産直市場へ刺身の材料になる新鮮な魚を探しに行きました。
鮮魚コーナーで「三の字はぎ」と書かれた魚が目に入ります。
これはニザダイ(仁座鯛)のことではないかとお店の人に聞いてみたら、やはりその正体はニザダイでした。
三の字はぎの別名を持つニザダイ。
同窓会予約のお客様から、白身魚のお造りの注文が入っていました。
同窓会と言えば、大人数の宴会になる場合が多いのですが、今回の同窓会はこぢんまりとした少人数の集まりでした。まずはお客様のご希望に叶った魚を入手することができました。
突き出る硬い骨質板
サンノジ、サンノジとも呼ばれるニザダイ。
ムニエルや洗いにも適した魚で、磯魚の代表格でもあります。
ニザダイのことをなぜ三の字はぎと言うのか?
その理由は写真をご覧頂ければ一目瞭然です。
尾っぽの付け根のところに、3つの硬い骨質板が突き出ています。三の字はぎの名前の由来ですね。
そもそもニザダイは、スズキ目ニザダイ科に属する魚で、決してハギの仲間ではありません。しかしながら、その見た目はカワハギ(フグ目)にそっくりです。その身も、カワハギのように硬い皮に覆われています。
ニザダイの刺身。
薄造りにしても美味であろうと思わせる上質の白身です。
これは旨い!夏のニザダイは臭さが気になりますが、冬に旬を迎えるニザダイは寒くなってくるにつれて美味しさを増します。同窓会でお越し頂いたお客様にも好評でした。
大正楼の中庭。
産直市場では「三の字はぎ」と表記されていましたが、他にも「三の字鯛」、「ニザハゲ」、「カッパハゲ」などの別名を持ちます。そう言われてみれば、ニザダイはの顔を見れば見るほど、どこか河童の顔が重なってくるのを感じます(笑)

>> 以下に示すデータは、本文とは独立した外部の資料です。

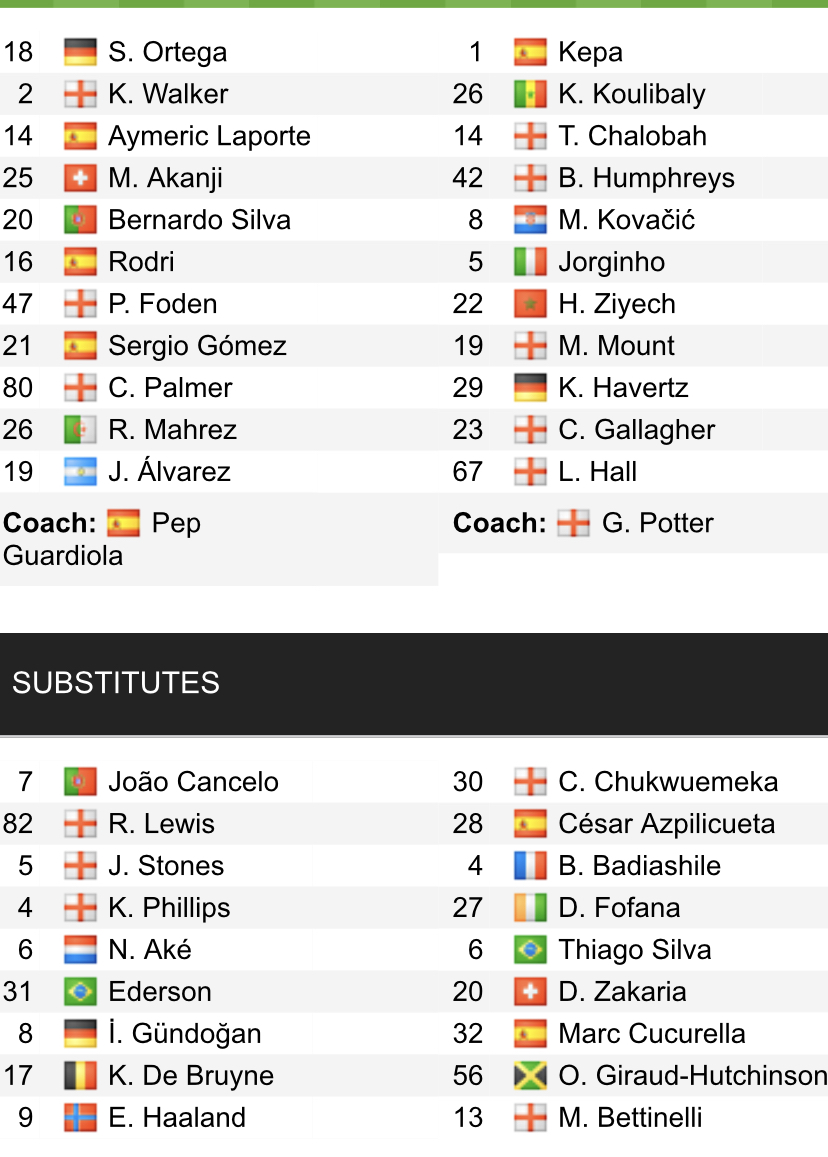Click the Belgian flag next to K. De Bruyne
The width and height of the screenshot is (828, 1157).
80,1076
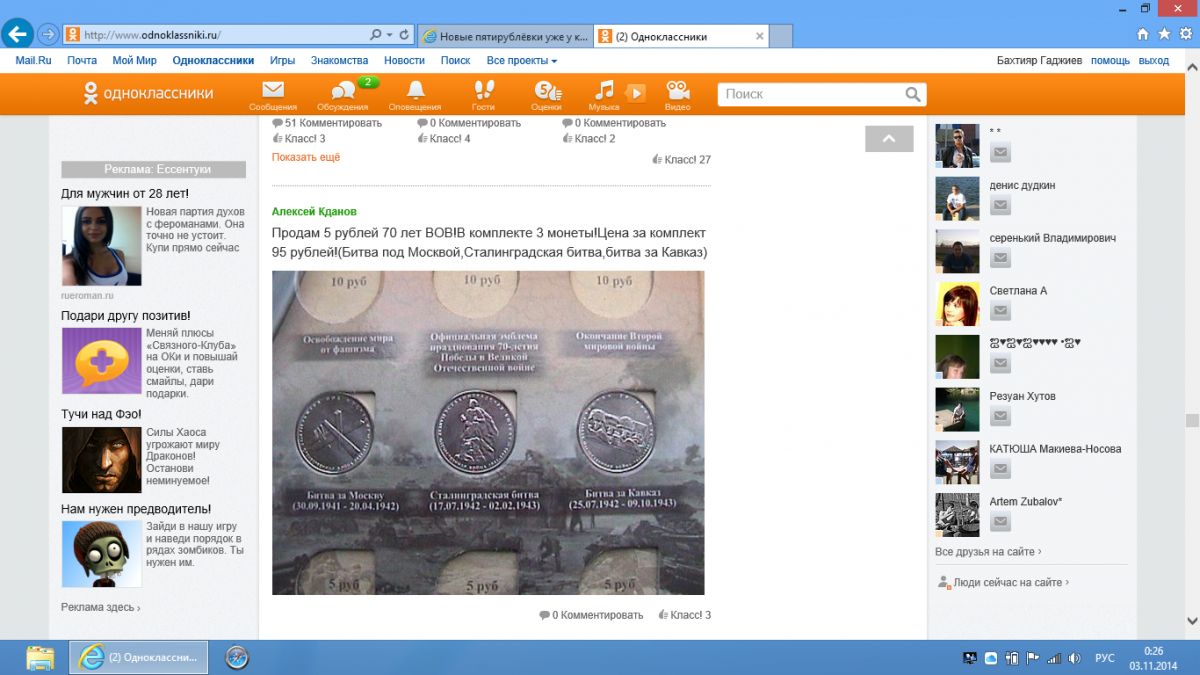The image size is (1200, 675).
Task: Open Гости guests icon
Action: [x=483, y=93]
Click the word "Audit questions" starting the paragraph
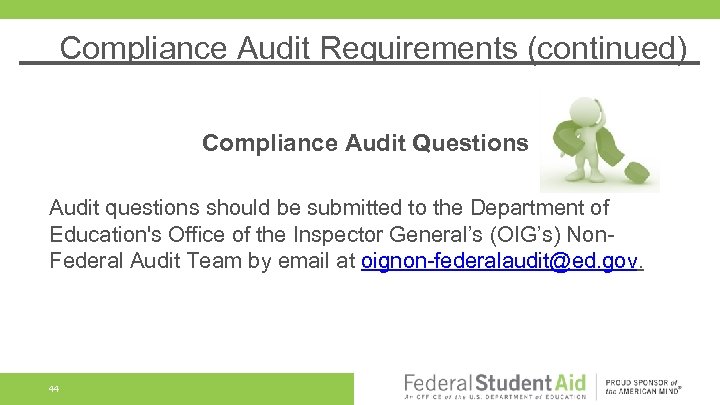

ニザダイの英名は、Scalpel sawtail と言います。
Scalpel とは外科用メスのことで、sawtail は鋸の尾を意味しています。どちらも取り扱い要注意を思わせる言葉ですよね。それもそのはず、尾柄部にある三つの骨質板は非常に硬く、漁獲の際には細心の注意が必要です。
私も三枚おろしの際に、骨質板だけを包丁で削ぎ落とそうと試みましたが、あまりに硬くて断念致しました。名は体を表すとは正しくこのことです。
大正楼玄関口の虎の彫り物。
ニザダイの「にざ」は、「新背(にいせ)」から転訛しています。
新背とは、新しく大人の仲間入りを果たした若者のことを意味します。無事に通過儀礼を終えた若者とでも申しましょうか、いわゆる青二才の、まだまだ未熟な若造のことを指します。
つまり、”やっと鯛の仲間入りを果たした鯛” のことをニザダイと言うわけです。
大相撲の世界で言えば、やっと十両から幕内に上がった力士の番付のことを「幕尻(まくじり)」と表現しますが、前頭13枚目ぐらいの幕尻に位置するのがニザダイということになるでしょうか。
幕尻の鯛とは思えぬ、真鯛をも凌ぐその美味しさに脱帽です。
見た目もマダイとそう変わりないように思えます。養殖の鯛に比べれば、明らかにその濃い朱色の縞模様が印象的です。
尾っぽにその特徴を持つニザダイ(三の字はぎ)。